David Smith (ECE) and Sir John Pendry of Imperial College, London, introduce the concept of “transformation optics” as a means of designing invisibility cloaks and other exotic optical structures. Later that year, David Smith, Steve Cummer and their teams at Duke demonstrate the first working “invisibility cloak,” using metamaterials to render objects undetectable at microwave frequencies.

With support from the Duke-Coulter Translational Partnership, BME’s Nimmi Ramanujam brings to market a novel instrument that uses light waves to detect cancer and assess treatment effectiveness in real time. The non-invasive device is currently in use at several U.S. academic medical centers and is being adapted for use in resource-limited settings.

Lingchong You and BME colleagues engineer a synthetic predator-prey ecosystem using gene circuits. It is considered one of the most influential studies in the new field of synthetic biology.

2010

Mark Wiesner and researchers in CEINT demonstrate that nanomaterials accumulate in living organisms and can become more concentrated the further up the food chain they go, revealing the potential impacts nanotechnology could have on the environment.

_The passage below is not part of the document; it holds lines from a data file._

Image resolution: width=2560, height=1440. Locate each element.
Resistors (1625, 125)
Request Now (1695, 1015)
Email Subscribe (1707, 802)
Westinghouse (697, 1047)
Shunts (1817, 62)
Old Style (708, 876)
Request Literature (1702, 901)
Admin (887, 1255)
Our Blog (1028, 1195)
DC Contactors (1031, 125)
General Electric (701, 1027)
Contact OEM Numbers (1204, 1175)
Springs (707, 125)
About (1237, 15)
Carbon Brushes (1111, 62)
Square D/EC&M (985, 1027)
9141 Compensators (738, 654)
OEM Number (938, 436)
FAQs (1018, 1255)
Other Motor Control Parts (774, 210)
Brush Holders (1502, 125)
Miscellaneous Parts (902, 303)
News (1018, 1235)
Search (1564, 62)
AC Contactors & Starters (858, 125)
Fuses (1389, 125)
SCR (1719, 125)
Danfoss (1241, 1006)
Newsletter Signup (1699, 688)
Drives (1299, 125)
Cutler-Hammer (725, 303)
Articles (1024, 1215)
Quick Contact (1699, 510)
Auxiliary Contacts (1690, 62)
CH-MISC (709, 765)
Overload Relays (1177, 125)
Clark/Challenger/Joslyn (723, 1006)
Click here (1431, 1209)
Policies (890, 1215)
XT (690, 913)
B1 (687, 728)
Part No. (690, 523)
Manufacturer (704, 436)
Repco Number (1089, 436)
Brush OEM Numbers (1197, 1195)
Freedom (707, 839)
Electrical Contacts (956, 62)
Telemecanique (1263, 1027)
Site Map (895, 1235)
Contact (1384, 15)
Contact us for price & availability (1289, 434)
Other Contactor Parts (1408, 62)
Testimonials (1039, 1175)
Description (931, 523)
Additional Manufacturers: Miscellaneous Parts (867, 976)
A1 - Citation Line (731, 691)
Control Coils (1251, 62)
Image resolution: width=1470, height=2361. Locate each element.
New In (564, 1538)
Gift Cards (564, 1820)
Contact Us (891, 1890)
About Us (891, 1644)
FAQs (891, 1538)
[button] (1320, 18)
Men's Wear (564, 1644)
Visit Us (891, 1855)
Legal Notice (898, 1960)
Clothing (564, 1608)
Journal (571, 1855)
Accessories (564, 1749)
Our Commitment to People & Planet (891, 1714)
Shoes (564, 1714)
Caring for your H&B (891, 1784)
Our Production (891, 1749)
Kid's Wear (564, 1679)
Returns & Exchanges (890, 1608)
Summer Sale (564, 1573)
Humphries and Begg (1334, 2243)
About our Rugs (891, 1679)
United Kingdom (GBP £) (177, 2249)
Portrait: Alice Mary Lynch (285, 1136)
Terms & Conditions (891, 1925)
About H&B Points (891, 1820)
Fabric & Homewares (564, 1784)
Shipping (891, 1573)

Pratt students working with BME’s Bob Malkin invent the Pratt Pouch, a ketchup-packet-like device to improve storage and delivery of medication to prevent HIV transmission in low-resource areas. The device, named one of the World Health Organization’s Top 10 most Innovative Health Technologies for 2012, is now in clinical trials in Zambia and Ecuador.

David Brady (ECE) leads development of the world’s first gigapixel camera, which can capture images with unprecedented detail. The scalable array technology opens the door for vastly increased resolution and field of view in consumer electronics, broadcast media and security cameras.

Steven Cummer (ECE) and his team demonstrate the first three-dimensional acoustic cloaking device, which uses metamaterials to reroute sound waves.

Nenad Bursac (BME) creates the first lab-grown muscle that can heal itself after implantation into a living animal. The advance is an important step toward growing viable muscle for studying diseases and treating injuries.

Charles Gersbach (BME) becomes the first scientist to use CRISPR to successfully treat a genetic disorder—Duchenne muscular dystrophy—in a fully developed living animal with a strategy that has the potential to be translated to human therapy.